** BEGIN Supplied passage **
# Just morethinking of FDountain pen nibs annnd feeds



## avbill (Oct 7, 2011)

In one of the threads some one said its best to buy the correct feed and nib together.  Yet  if you have a baron/sedona kit  with a # 5 nib  or a JR gent  2 or Retro using a #5 nib   why would you purchase the feed   if the  # 5 nib is just an up grade to a hertiage or bock? 

What is the importance of the two being purchased together?  

thanks just trying to under stand better.


----------



## tim self (Oct 7, 2011)

Because some people are making pens WITHOUT all the weighty parts in the component sets.
AKA kitless pens.


----------



## ed4copies (Oct 7, 2011)

Far as I can tell (and I am NOT an expert here), the nib and the feed should match because the feeds are not "standardized".  They may have a different profile (radius where it meets the nib).  Now, I have read from other "pen guys" that you can bend the nib to correspond to any feed.  This MAY be correct, but I have never seen a nib maker who did NOT suggest their nib be used with THEIR feed.

So, that's the logic---time will tell whether the "kit pen" fits the better nibs.  We have had Heritance for some time and they have fit the feeds in our pens--but Lou had them made with this in mind, so I imagine that was covered in the "construction specs".


----------



## RogerH (Oct 7, 2011)

Can someone give me a quick primer on nibs?  I did all fountain and roller balls until a show this summer, when I brought 6 PSI fountains to see what would happen.  They all sold-could probably have sold another 6.  

Now, I'm building stock for a more upscale show in the winter, and not being a fountain pen user, I know nothing about nibs.  I took four fountains that I turned to a friend who is really into fountain pens, and he was not terribly impressed with the nibs that came with the Jr. Gent, the Triton, the Majestic Jr. and the Nouveau Septre.  He had me write with an old Parker and even with a Japanese Pilot/Nakamichi (sp?) and they did seem FAR superior to my hand.  Looking at my pens, one nib is a Dayacom, and the rest just say "Iridiam point, Germany".

Any and all advice appreciated.  I don't want high end pens to go unsold because of inferior nibs.

Roger


----------



## nativewooder (Oct 7, 2011)

Not knowing anything about fountain pens, I was surprised when I read in a post a while back that a nib has to be used and worn by the user before it gets a comfortable feel.  Learn something new every day!


----------



## Chthulhu (Oct 7, 2011)

nativewooder said:


> Not knowing anything about fountain pens, I was surprised when I read in a post a while back that a nib has to be used and worn by the user before it gets a comfortable feel.  Learn something new every day!



That may have been true in the early days before "iridium" tipped nibs, and when people wrote for hours each day. With modern nibs, paper, and writing habits, a nib wouldn't "wear in" for many years. What mostly happens is that the user adapts to the pen without realizing it.

I have several vintage pens, and they all write just fine for me; no sign of any of them having been "broken in" or "worn in" despite having obviously been used heavily.
** END Supplied passage **
** BEGIN Given entries **
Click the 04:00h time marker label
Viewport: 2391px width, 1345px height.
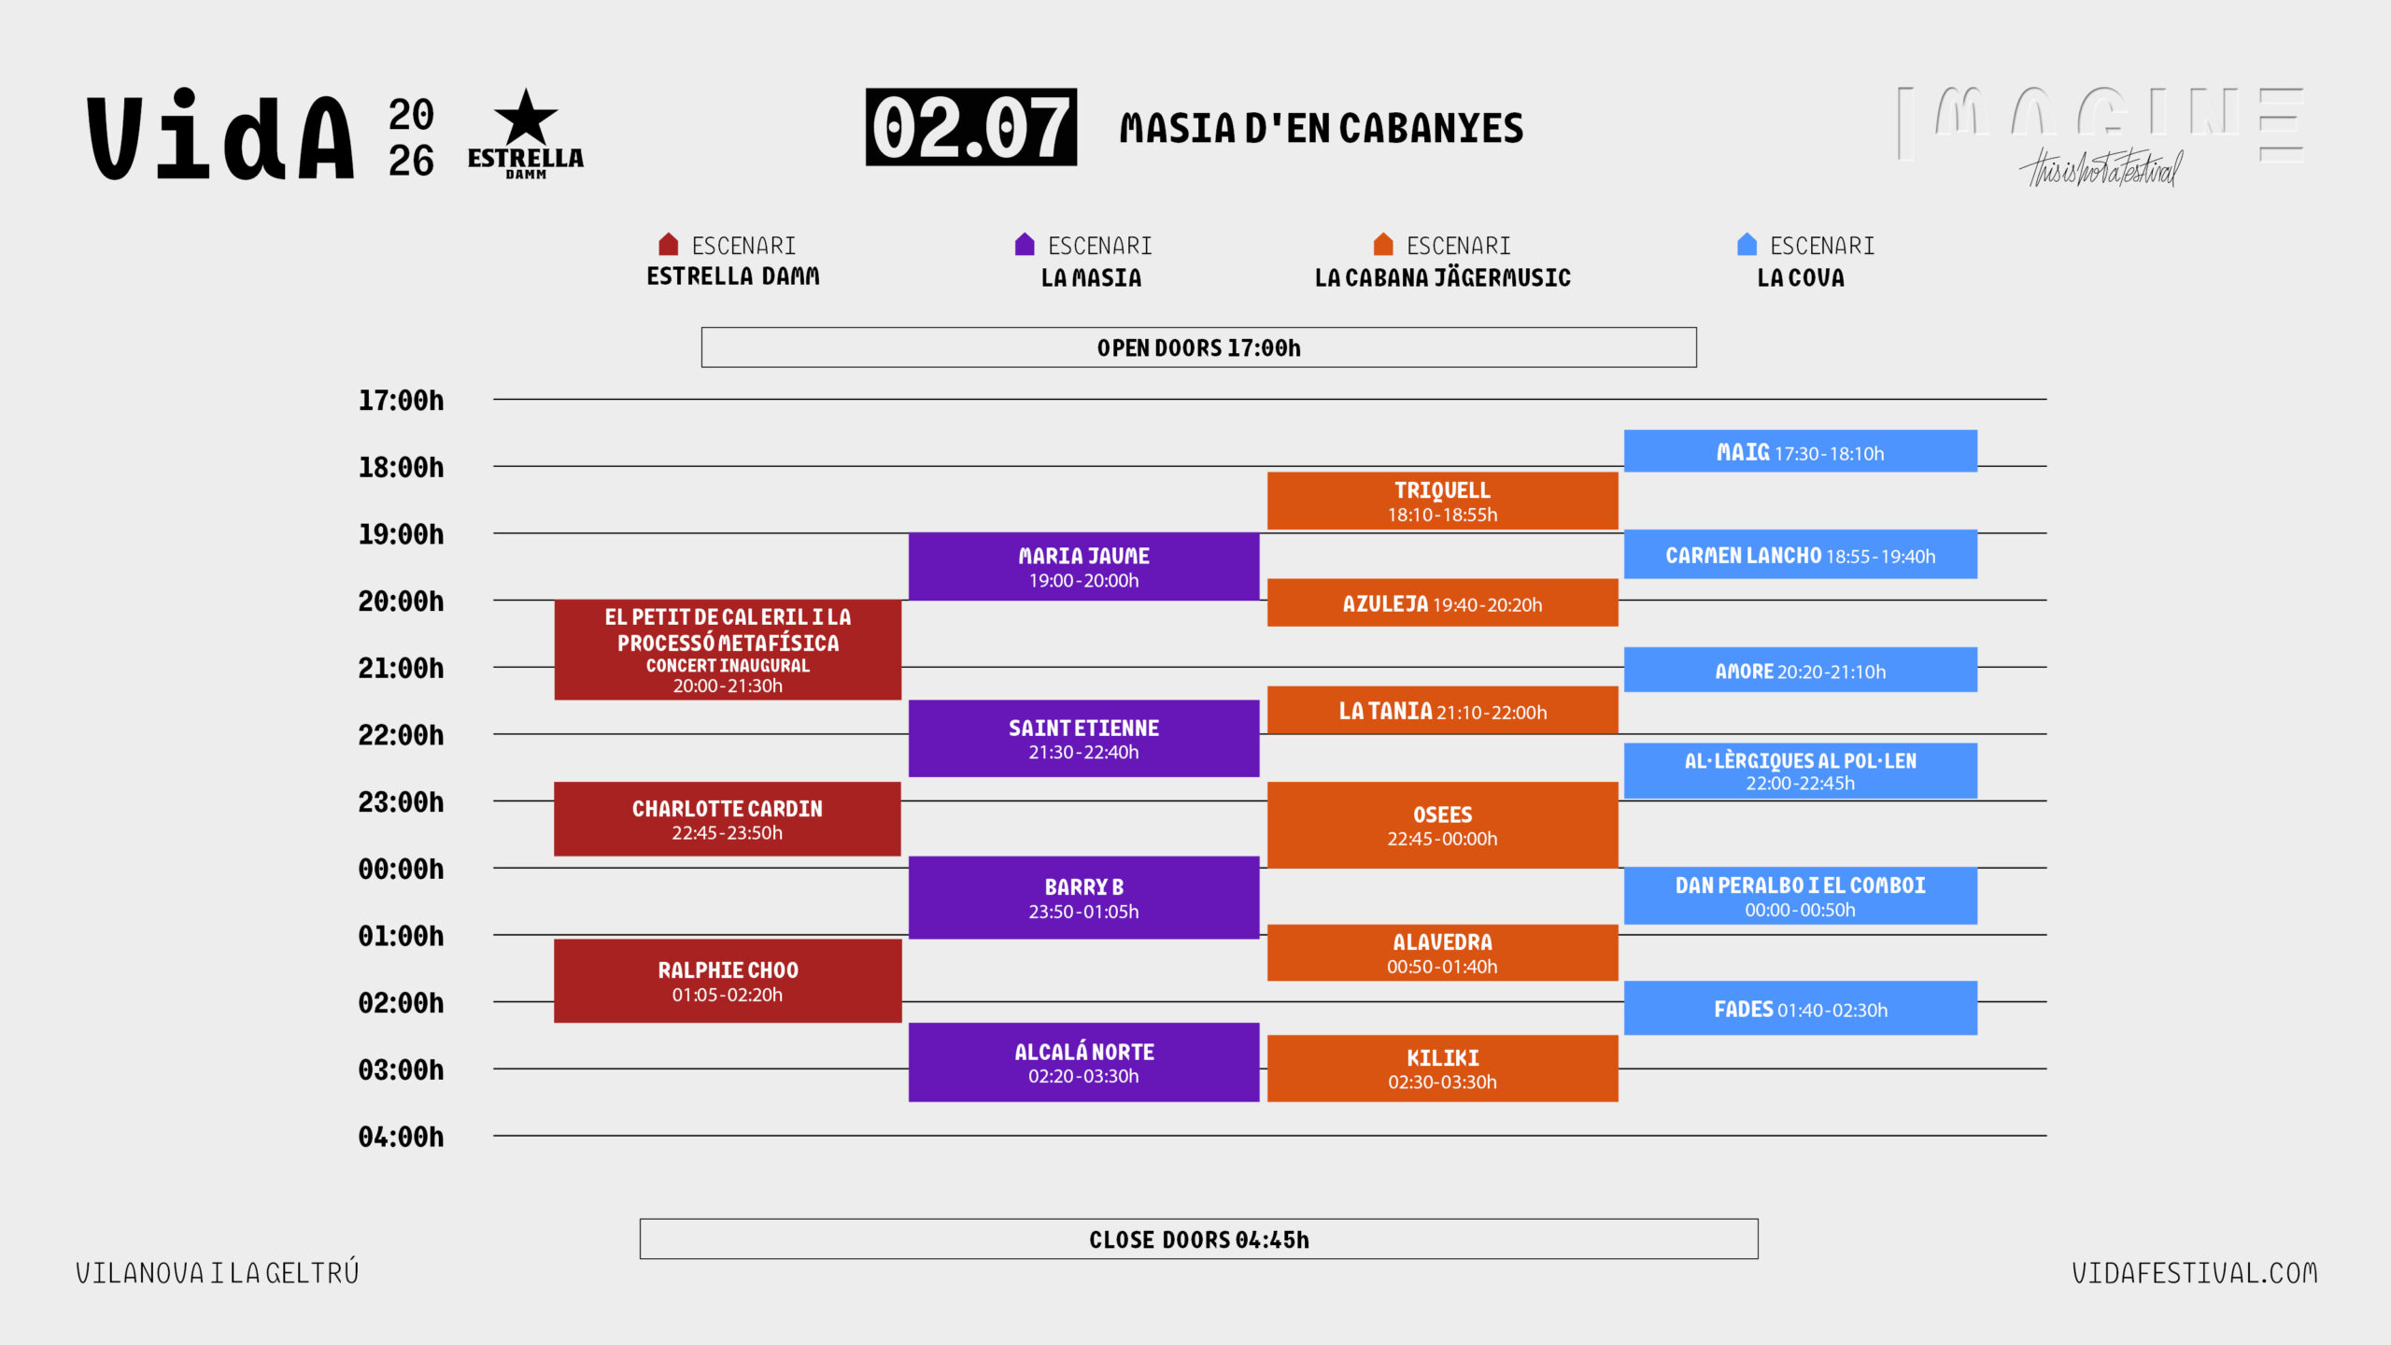pos(401,1138)
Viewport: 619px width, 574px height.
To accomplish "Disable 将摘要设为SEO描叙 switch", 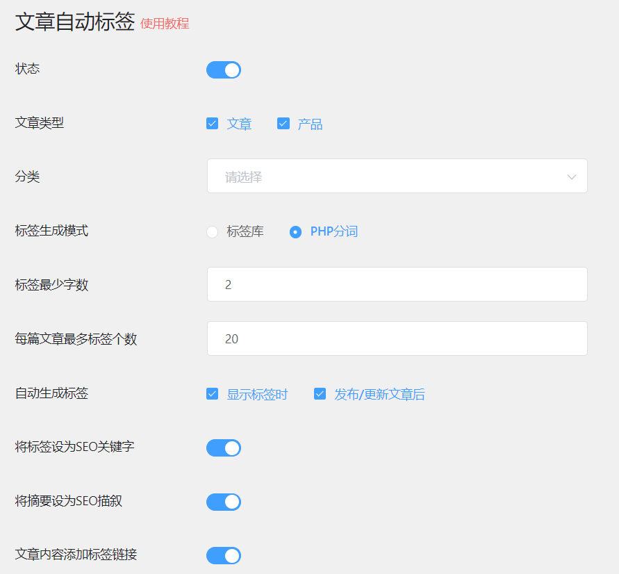I will click(224, 502).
** END Given entries **
Please write the next part of the forum thread on fountain pen nibs and feeds, picking up after its final post.

The importance of matching nibs and feeds is due to a lack of standards from one manufacturer to another, though minor differences in curvature can be accommodated if one owns a nib block and knows how to use it. Many modern nibs have tabs and/or notches that interlock the nib and feed, so only that type of nib will fit that type of feed.

More important is matching the feed with the size of the nib's stroke: a feed for a fine nib won't provide enough ink to a broad nib of the same type. Pre-assembled, screw-in nib units avoid this issue entirely, but where's the fun in that? 

"Iridium Point Germany" used to mean what it says; nowadays it generally means "Chinese" and may or may not be a good nib. Some IPG nibs have no tipping (the "Iridium" part) at all.

If you want to use *good* nibs, buy Bock, JoWo, Schmidt, or the ones Brian (Edison Pen Co.) Grey sells.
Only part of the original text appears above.